Which parts of Canada’s or Europe’s health care shall we emulate?

That’s what I ask in an eLetter at published in the Denver Post’s website:

Re: “Taking care of our own,” Sept. 6 Pius Kamau column

Dr. Pius Kamau (Opinion, Sept. 5) suggests we “copy those parts of the Canadian and European systems that best suit us.” But which parts?

Surely it’s not timely medical care. The Canadian Broadcasting Corporation reported that in Ontario, “109 people had a heart attack or suffered heart failure while on the waiting list. Fifty of those patients died.”
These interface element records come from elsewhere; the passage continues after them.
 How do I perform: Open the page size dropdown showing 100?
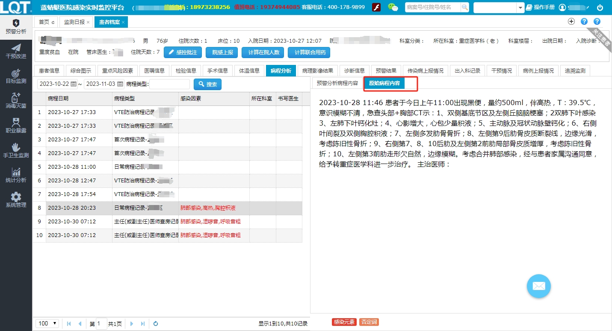click(x=47, y=324)
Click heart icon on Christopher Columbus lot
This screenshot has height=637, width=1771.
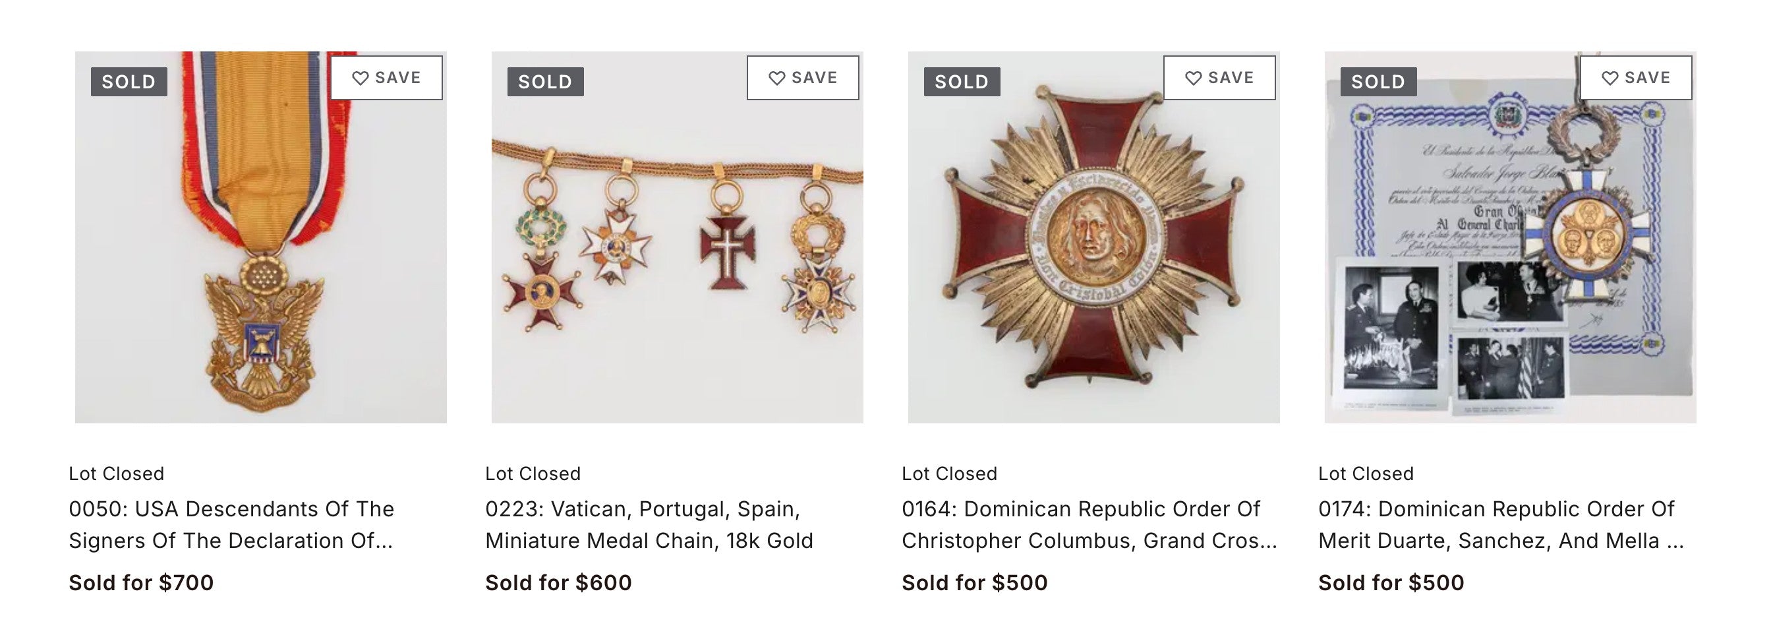(x=1194, y=78)
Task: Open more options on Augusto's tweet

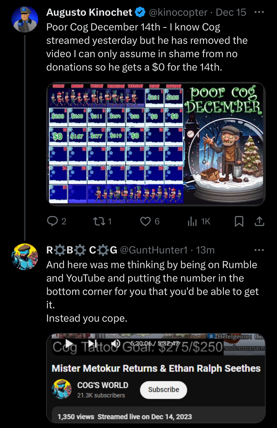Action: 259,12
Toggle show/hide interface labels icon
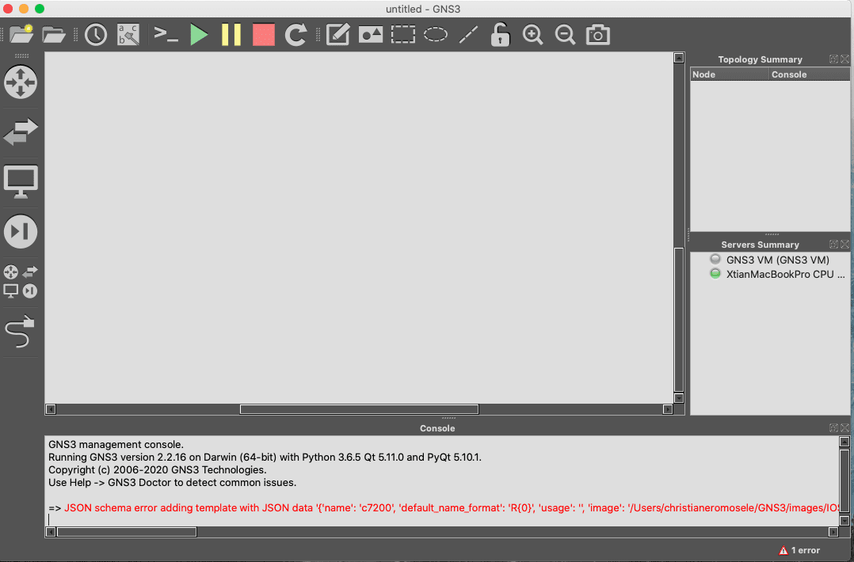The width and height of the screenshot is (854, 562). tap(128, 35)
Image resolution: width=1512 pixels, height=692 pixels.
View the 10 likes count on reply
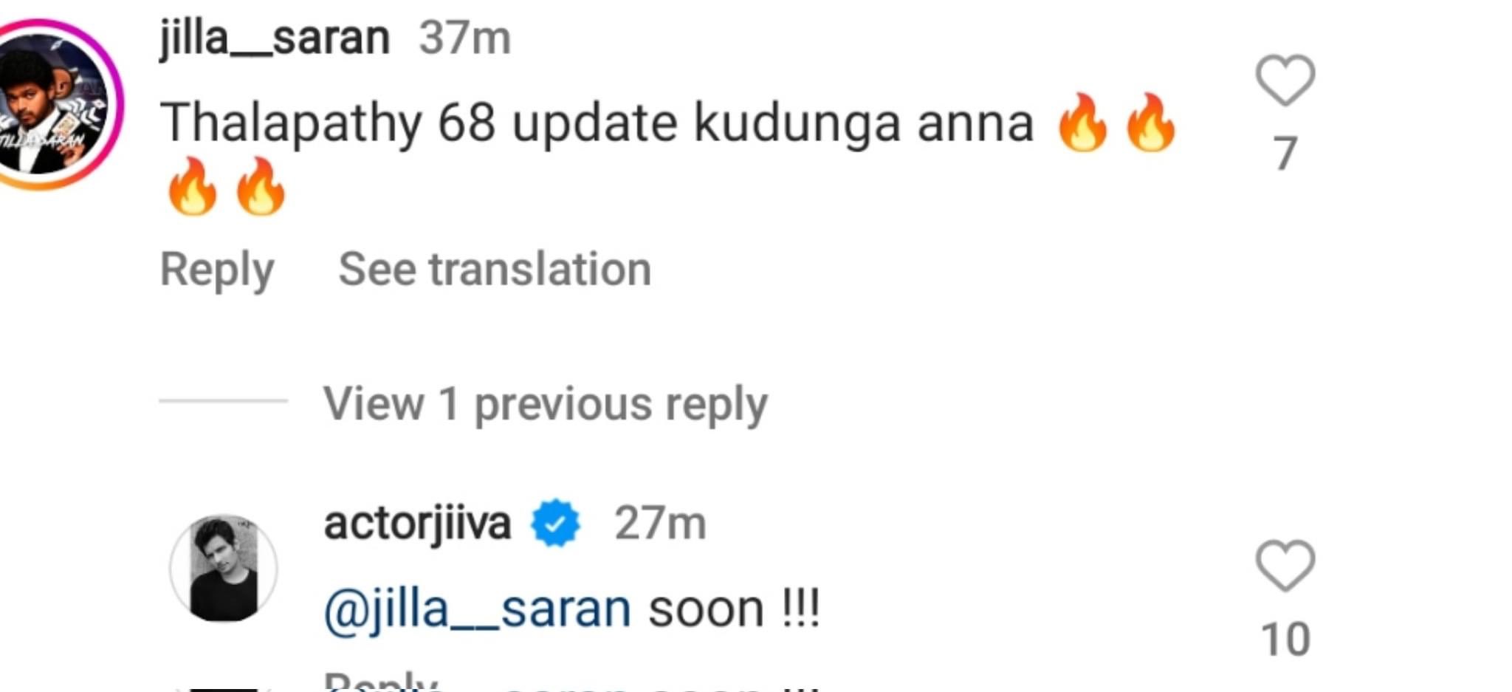1285,639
Perhaps it’s doctors’ working conditions? Yet a former President of the Canadian Medical Association told the New York Times that “physicians across Canada are in an advanced stage of burnout due to work conditions” which “causes them to retire early…or simply leave.”

Or perhaps surviving diseases? But the American Cancer Society reported that “U.S. patients have better survival rates than European patients for most types of cancer.”

History has shown that government-controlled economies fail. Compare thriving West Germany and South Korea to desolate East Germany and North Korea. Medicine is no exemption. As my free-market proposal to the 208 Commission (”FAIR,” at WhoOwnsYou.org) shows, our medical care suffers from too much government interference, not too little. Effective reform requires eliminating government controls that prevent free markets from delivering quality, low-cost medical care — just as they provide other essential goods and services.